Had McDonnell publicly disclosed the gifts and loans he received, would it have made a difference to voters? An equally important question is whether publicly disclosing the gifts, including designer clothes and a Rolex watch, would have made him think twice about accepting them in the first place.

Strong disclosure laws help keep elected officials accountable. Many states require some level of gift disclosure, and 47 states require some level of financial disclosure. Although no states currently require public officials to make their tax returns public, this information would provide voters with another important way to compare a lawmaker's words against his or her record. Presidential candidates are expected to disclose their tax returns (not that all of them do). Why not ask the same of all candidates running for public office?

We expect elected officials to act within the law. But campaigning and serving in an open and honest way often requires going beyond what the law requires. Too many states draft ethics rules that encourage lawmakers to disclose the bare minimum of what is legally required. On the heels of the McDonnell scandal, Virginia lawmakers placed annual limits on what lobbyists and people seeking to do business with the state can give to public officials. But at the same time, they exempted gifts from vaguely defined "personal friends." This means that lawmakers can opt out of disclosing gifts from friends who also happen to have an interest in state laws and regulations. McDonnell, by the way, described the businessman who gave him $177,000 in gifts and loans as a close "family friend."

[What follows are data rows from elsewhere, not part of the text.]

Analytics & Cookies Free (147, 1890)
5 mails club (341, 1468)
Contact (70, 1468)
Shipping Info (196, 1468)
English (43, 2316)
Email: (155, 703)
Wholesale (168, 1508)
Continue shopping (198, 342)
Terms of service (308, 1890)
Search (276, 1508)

While weak ethics laws encourage weak disclosure, it's important to recognize that lawmakers have a choice. They can, for example report all gifts (over a nominal value) they receive, regardless of what the law requires. Proactively making this information available to voters signals a willingness to serve openly and honestly.

Having a full picture of an elected official's finances also can help voters understand the range of interests that may inform a candidate's political and policy choices. While states vary in the level of asset disclosure they require, lawmakers in Idaho, Michigan and Vermont are not required to disclose any assets -- but that doesn't mean they shouldn't. Robust financial disclosure encourages public officials to be mindful of any conflicts of interest their holdings present. A lawmaker's source of earnings, investments and properties should not influence what bills he introduces or how she votes.

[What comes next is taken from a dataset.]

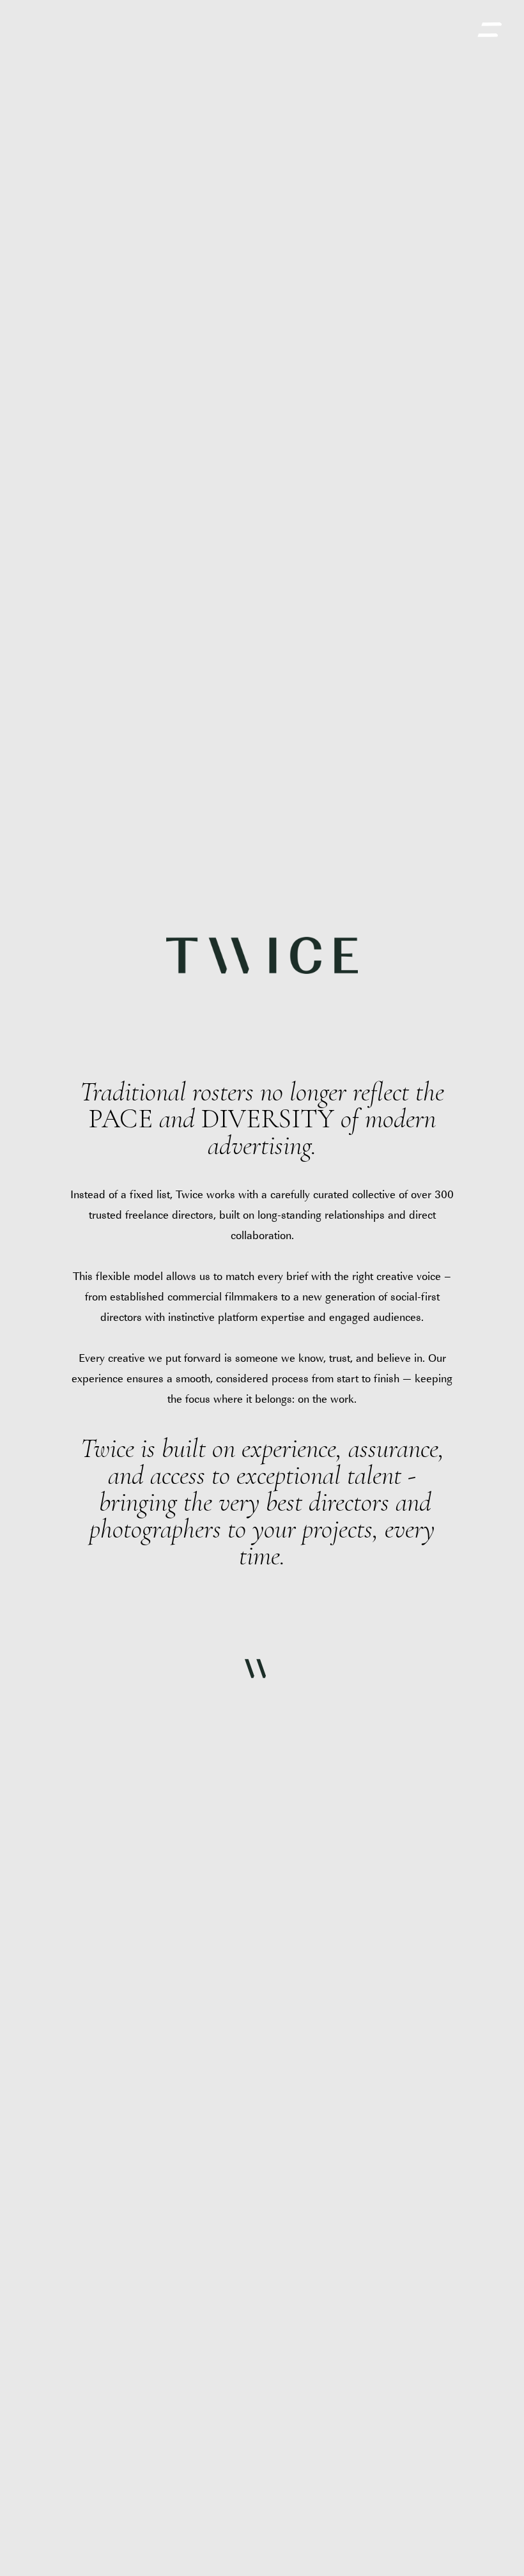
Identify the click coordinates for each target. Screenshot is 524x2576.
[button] (489, 30)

A similar argument can be made for why public officials should make their tax returns public. Lawmakers stand to gain or lose by the tax policies they enact, and their tax records offer voters one way to determine whether they are benefiting from their own actions. Tax returns also shed light on the charitable contributions public officials make, as well as the actual amount they receive in investments and other unearned income. Even though state officials are not required to disclose this information, doing so would demonstrate a meaningful commitment to transparency.

Voluntarily committing to comprehensive disclosure of gifts, assets and taxes requires little more than a willingness to be transparent. Weak ethics rules are problematic, but they are not a hindrance. Democracy is best served when voters are able to make informed choices on Election Day and hold those who serve them accountable.